Bright Lights, Big City

Urban sophistication fails to reach our hero's head.

MR. DEEDS

directed by Steven Brill

with Adam Sandler and Winona Ryder

opens June 28 at Meridian, Metro, Oak Tree, and others

In Frank Capra's beloved 1936 Mr. Deeds Goes to Town, rural rube Gary Cooper inherits a fortune from a long-lost relation, then has his decency sorely tested in the big, bad city. His determination to give away his sudden wealth to those affected by the Great Depression astonishes the smart set—including cynical reporter Jean Arthur, whom he finally wins and takes back with him to Vermont for the simple rustic life. It's typical Capra populism, now the subject of a bafflingly faithful remake with Adam Sandler and Winona Ryder, quite possibly the worst movie of 2002.

To receive his $40 billion windfall, pizzeria proprietor and aspiring greeting-card poet Deeds must—for the very first time—leave behind his freakish friends and idyllic hamlet, where most wedding announcements surely list only one set of parents. Using the hackneyed premise of an innocent hick in the cosmopolitan city, Deeds indulges in sophomoric potshots at the rich that make Caddyshack look like The Magnificent Ambersons. Tennis, French, opera, cloth-napkin restaurants, and The New Yorker—are these truly unknown outside the 212 area code?
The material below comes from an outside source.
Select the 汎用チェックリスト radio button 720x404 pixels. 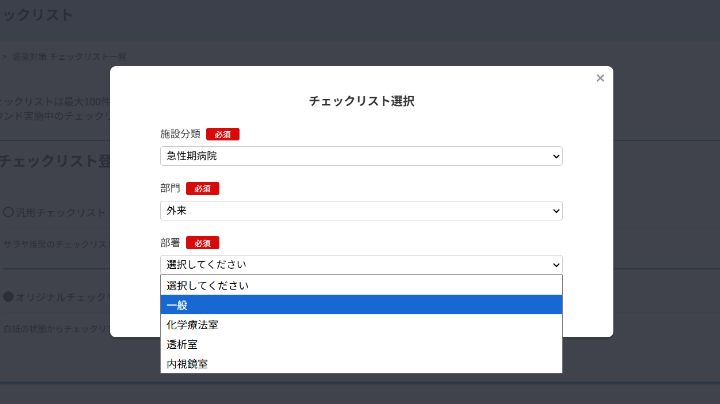(8, 212)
Meanwhile, our hero is baited and manipulated by an evil vulture capitalist (Peter Gallagher) who intends to break up Deeds' newfound corporate empire (once the check is written and Deeds is sent safely home), putting 50,000 workers out of a job.

For a movie that supposedly celebrates working-class values, these potential victims of downsizing remain oddly invisible and hypothetical. Given the Enron crisis, Deeds might've achieved a certain populist topicality. Instead, Deeds bonds with his wacky, lisping Spanish valet (John Turturro, scoring a laugh or two) and dresses down a spoiled quarterback on the football team he's inherited. To say the least, Sandler's blue-collar solidarity appears misplaced; the actor will reportedly earn $20 million for this bomb (after pocketing the same sum for the disastrous Little Nicky). Who is he to rebuke underperforming, overpaid prima donnas?
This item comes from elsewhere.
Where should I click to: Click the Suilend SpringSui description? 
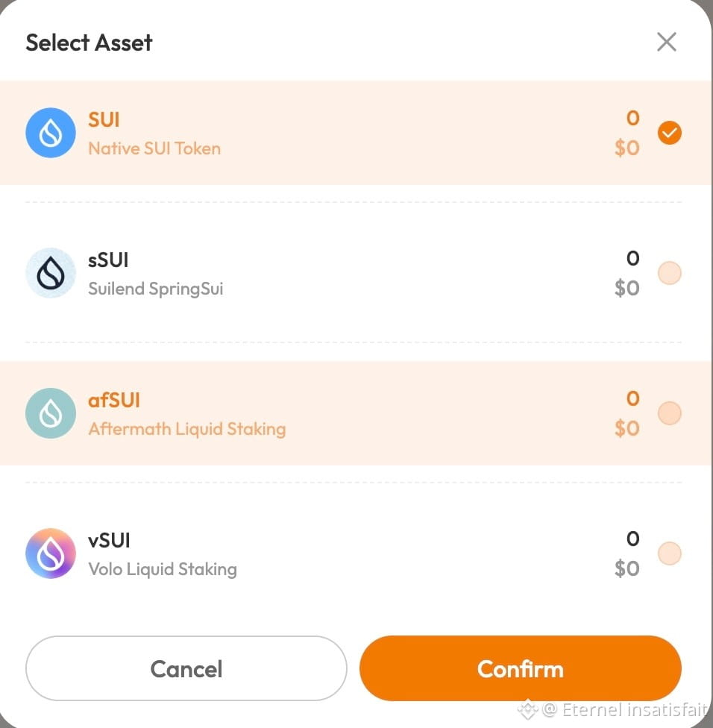pos(156,289)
Speaking of illogical, Deeds' do-gooder yokelism—rescuing cats from fires, tipping extravagantly, handing Monets to bums, punching out snobs—eventually earns the love of Ryder's character (here updated to a tabloid TV reporter dispatched by dastardly host Jared Harris). But like a preteen boy who doesn't want to grow up, Sandler's weirdly regressive, asexual screen presence makes for bizarrely unconvincing romance. Kisses with Ryder exhibit zero sexual chemistry. (Does she have cooties? Is he gay? We're left to wonder.)

You sense that both hapless performers are glumly following their agents' advice for the proverbial change of pace: Sandler to atone for Nicky and Ryder for . . . well, let's just say it's been a long, dry three years since Girl, Interrupted. Her work here makes the department-store video look like Oscar stuff, while Sandler's old hair-trigger anger shtick from Happy Gilmore and The Wedding Singer is smothered in saccharine benevolence. We'd rather see the smirk than the saint, which is why Sandler's frat-boy audience is likely losing its faith in the once irascible, likable comic.